Reyes mounted the stairs. He had no defense for his actions. His hunger to know what had happened to Mrs. Davenport, to find her alive, had clouded his judgment. In his rush to save her, he’d put her in harm’s way. He wandered through the second story, guilt and duty riding him. When he entered the master bedroom, he found both closet doors open, clothes strewn across the floor, a suitcase on the bed that Henry must have decided against taking. He entered the wife’s closet where the destruction was far worse. Shattered wooden shelves littered the floor. Blouses had been ripped from their hangers and torn apart then cast aside. Jewelry speckled the carpet in sparkles.
Reyes sighed. The man had not gone after his wife because he loved her. He wasn’t out to save his marriage. He’d gone after the woman who betrayed him, duped him, and tried to frame him for her murder. He wasn’t out for reconciliation. He was out for revenge.
And Reyes was the source that tipped him off. Piers Davenport would not be safe, wherever she was. Her crime, however illegal, was not to serve an injustice but to right a wrong. To imprison the man who had hurt her and would do so again if given the chance. To protect herself and every other woman besides.
Wouldn’t he have done the same to the tall man if given the chance?
He owed it to her to find Henry and stop him for good. But could he get to him in time? The only way to find him was by finding her, but how?
Looking down, he spotted a plastic toy, a skull with little feet that walked when it was wound up, making a chattering noise. He stooped to pick it up and saw the carpet, the corner where it had been pulled back. Beneath it lay a small wrapper, white with a gold seal and Chinese lettering, curling at the corners where it had been wrapped around something.
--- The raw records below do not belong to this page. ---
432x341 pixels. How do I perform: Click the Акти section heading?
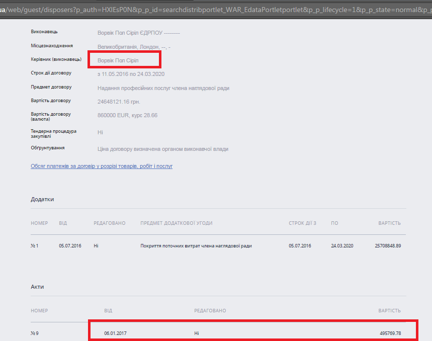[x=37, y=287]
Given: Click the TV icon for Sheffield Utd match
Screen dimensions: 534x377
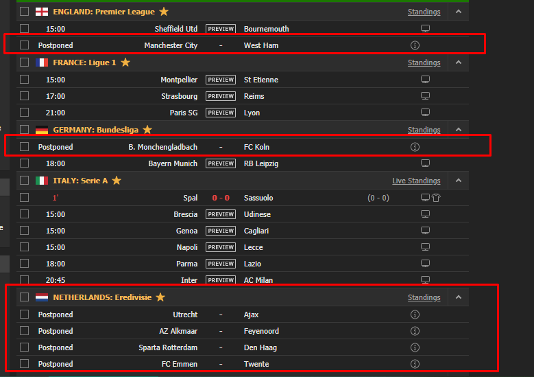Looking at the screenshot, I should point(425,29).
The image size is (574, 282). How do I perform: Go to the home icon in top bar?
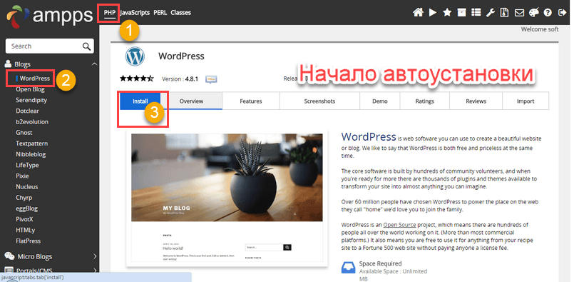[418, 12]
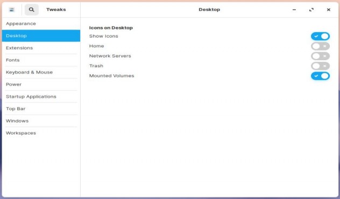Open Keyboard & Mouse settings
Image resolution: width=340 pixels, height=199 pixels.
(41, 72)
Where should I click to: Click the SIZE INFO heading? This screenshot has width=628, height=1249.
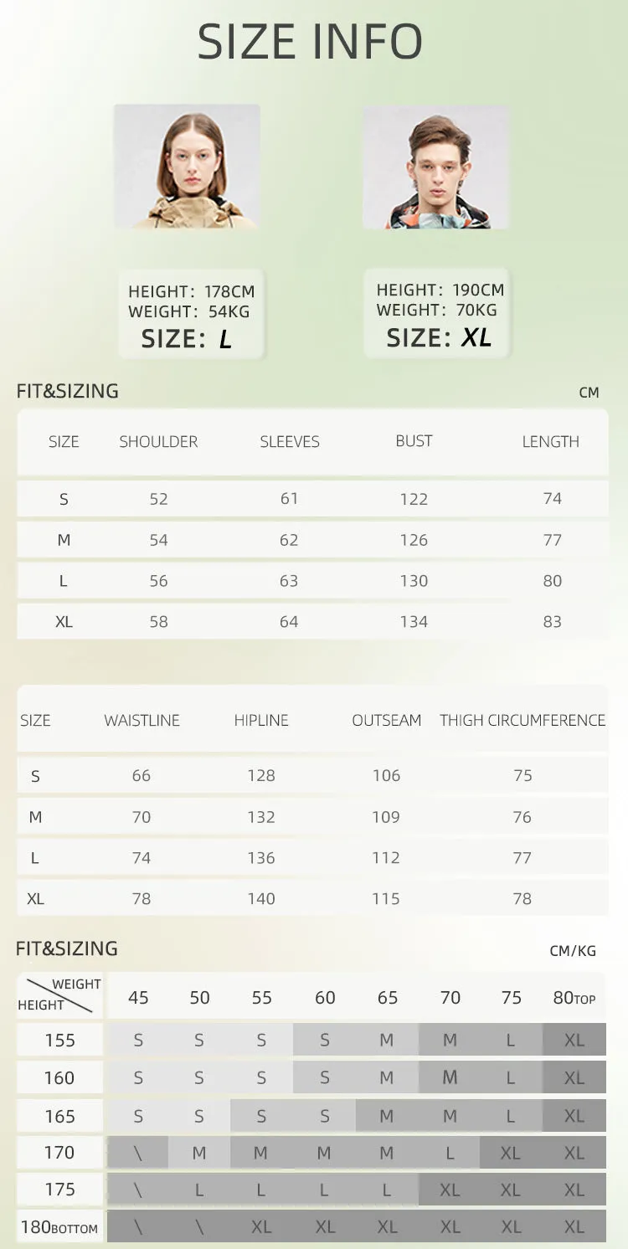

Reyes picked it up and turned to find Will standing in the doorway.
“I need to show you something,” Will said.
“What is it?”
He sighed, turning a laptop around in his arms. On the screen, an article flared to life, the image of a body lying next to a field crop. The headline read, Man Found Dead from Poisonous Pokeweed Berries. The opening line continued, Don Rodgers had been traveling for work, his wife confirmed, when he turned up dead along this secluded road in Virginia from an ingestion of pokeweed berries. Authorities are puzzled as to where he got the berries or why he consumed them. Suicide has been written off due to theft of his motor vehicle along with other valuable items. His wife verifies his last point of contact was a call from his hotel room in Charleston before leaving, more than forty-eight hours prior to the discovery of his body.
Reyes met Will’s eyes. “We need to get the name of that hotel and find that car.”
“You were right,” Will said. “She’s alive, and she’s on the move.”